* What is being asked: Of all the entries below, retype only the lines from the one with "Moj račun (36, 2170)" through the one with "Search (123, 2559)", exactly as they appear.

Dataset records
----------

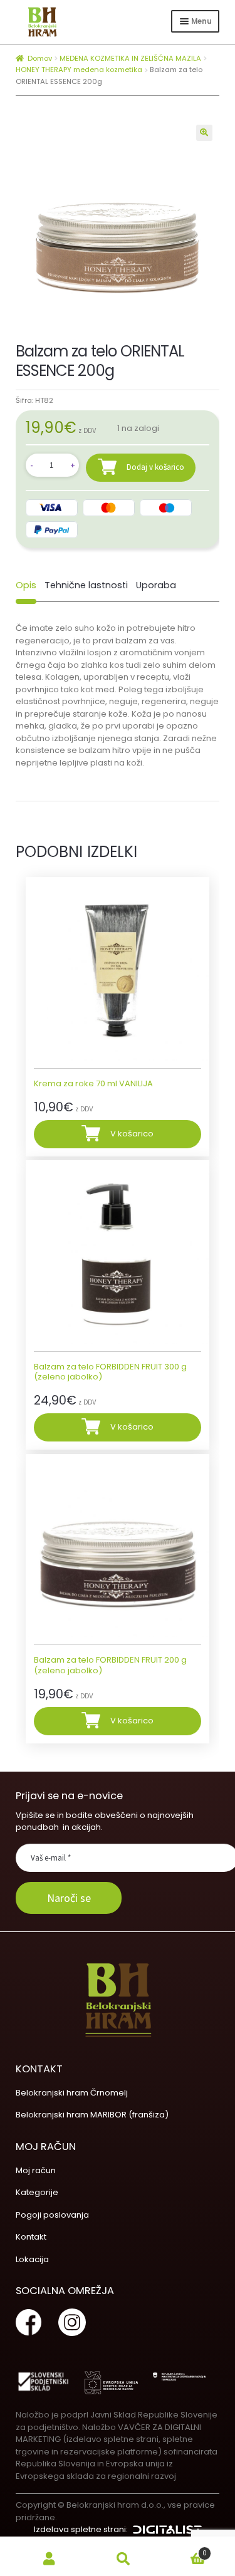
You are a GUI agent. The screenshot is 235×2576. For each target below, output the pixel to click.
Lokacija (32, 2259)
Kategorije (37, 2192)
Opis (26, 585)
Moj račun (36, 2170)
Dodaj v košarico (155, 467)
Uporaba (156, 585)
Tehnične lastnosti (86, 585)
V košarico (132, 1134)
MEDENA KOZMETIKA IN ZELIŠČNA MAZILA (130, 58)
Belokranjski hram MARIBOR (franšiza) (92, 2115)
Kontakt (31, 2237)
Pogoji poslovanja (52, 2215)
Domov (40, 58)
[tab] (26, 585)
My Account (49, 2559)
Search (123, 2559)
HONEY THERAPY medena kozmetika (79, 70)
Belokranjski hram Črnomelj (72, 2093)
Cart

----------

* Solution for this exercise:
Moj račun (36, 2170)
Dodaj v košarico (155, 467)
Uporaba (156, 585)
Tehnične lastnosti (86, 585)
V košarico (132, 1134)
MEDENA KOZMETIKA IN ZELIŠČNA MAZILA (130, 58)
Belokranjski hram MARIBOR (franšiza) (92, 2115)
Kontakt (31, 2237)
Pogoji poslovanja (52, 2215)
Domov (40, 58)
[tab] (26, 585)
My Account (49, 2559)
Search (123, 2559)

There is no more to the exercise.